Not just when I first started out. Quite a bit of time into when people were talking about me. I’m really not that well known, but there were a few months there where I suffered through a bit of spotlight.

I didn’t even live alone. It was 400 square feet, it had the ugliest green carpet possible. The bedroom, the living room and the kitchen were the same room. I slept on the couch. Some weeks if someone asked for a refund I might miss my rent, so I had to make sure no one ever did. That’s the real reason my products were supposedly so good. (I mean, I think they still are good, but there are those 21 people to date who claimed to disagree with me.)

 The worst of it was during the time I was most well known.

So just imagine. People are writing about your site in your favorite publication. Some of your own mentors admire you. You have all this grass roots appeal. Assorted fans feel like they aren’t worth your attention but clamor for it anyway. You try to tell people – “I might be very slightly famous but I’m worse off financially than you”. It’s like they can’t hear.

Here’s another confession. I’m not the only one. I know people who work from their hospital beds, people going to conventions but living out of their cars, some who can only use Skype to call people during certain hours of the day because that’s when Kinko’s is most quiet.

I never told anyone because people judge you so harshly sometimes. I was partly in my situation because when I was living my middle class life, I had to feed, house and clothe another adult who couldn’t support himself. Long story. But when that middle class life fell apart, he remained as my wingman.

It was partly because I have this weird condition that no one can fully explain. It’s mostly because my credit sucked so badly that I couldn’t even afford to file bankruptcy, and I was trying to pay back my debts.

It wasn’t a bad place. In fact, when the worst of my ordeal was over, I kept it as an office because it was closest to my walk-in traffic.

Here’s a good question – if I’m supposed to be so brilliant, why didn’t I use my skills to get me out of my jam? That’s the funniest part too. I was.

At one point when I was still living in that hellhole, I was making twelve grand a month, gross. At the time though, the cost of doing business was about seven, with advertising and travel, leaving me with five. I had to take care of myself and the other person, pay overdue bills, and since I had no health insurance, pay medical bills. Fun for the whole family. It doesn’t stretch as far as you think.

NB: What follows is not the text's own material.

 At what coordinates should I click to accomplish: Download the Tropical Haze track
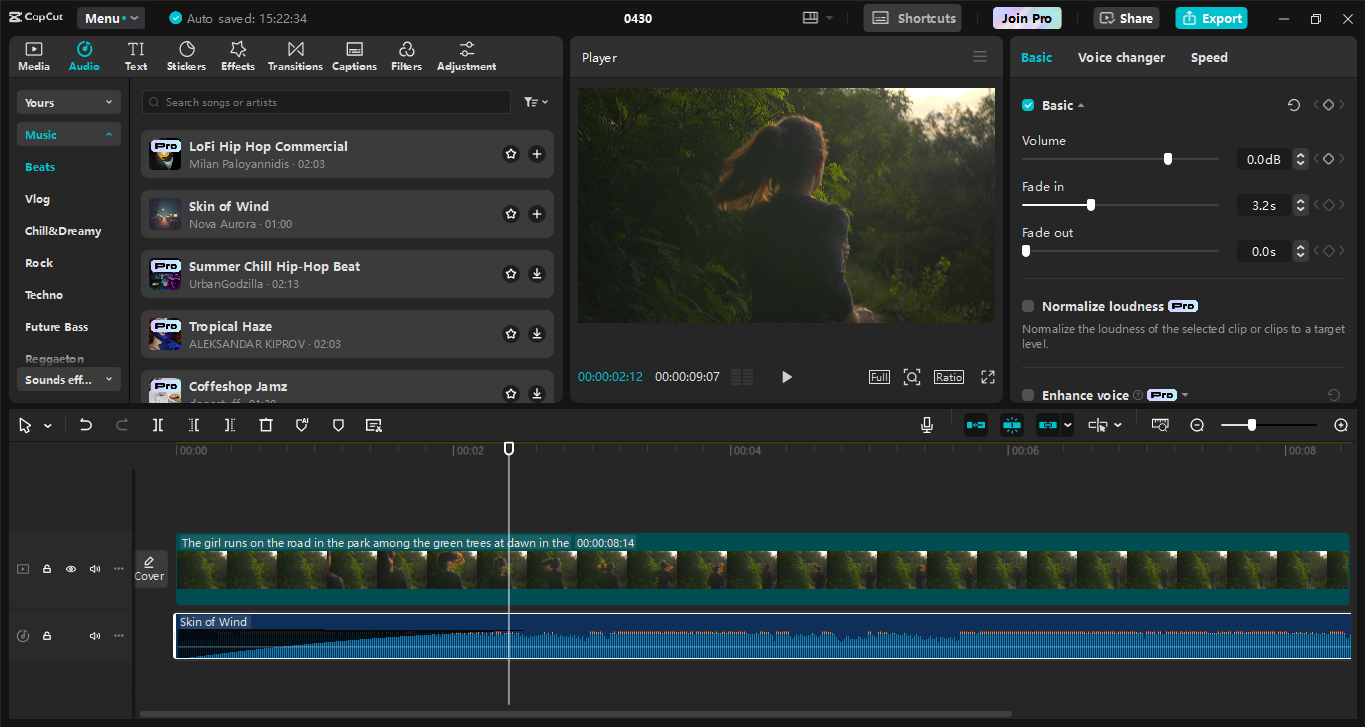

So why didn’t I get rid of this other bloke?

Because I didn’t consider him a burden, and you don’t just put a friend out on the street like that. This is a person who quietly did for me all the things I couldn’t do for myself on a regular basis. Never once complained. I consider it an honor, a privilege, to know a person that cool.

Anyway. That’s my story. You’d never guess it to look at me. Boy am I going to regret telling this story.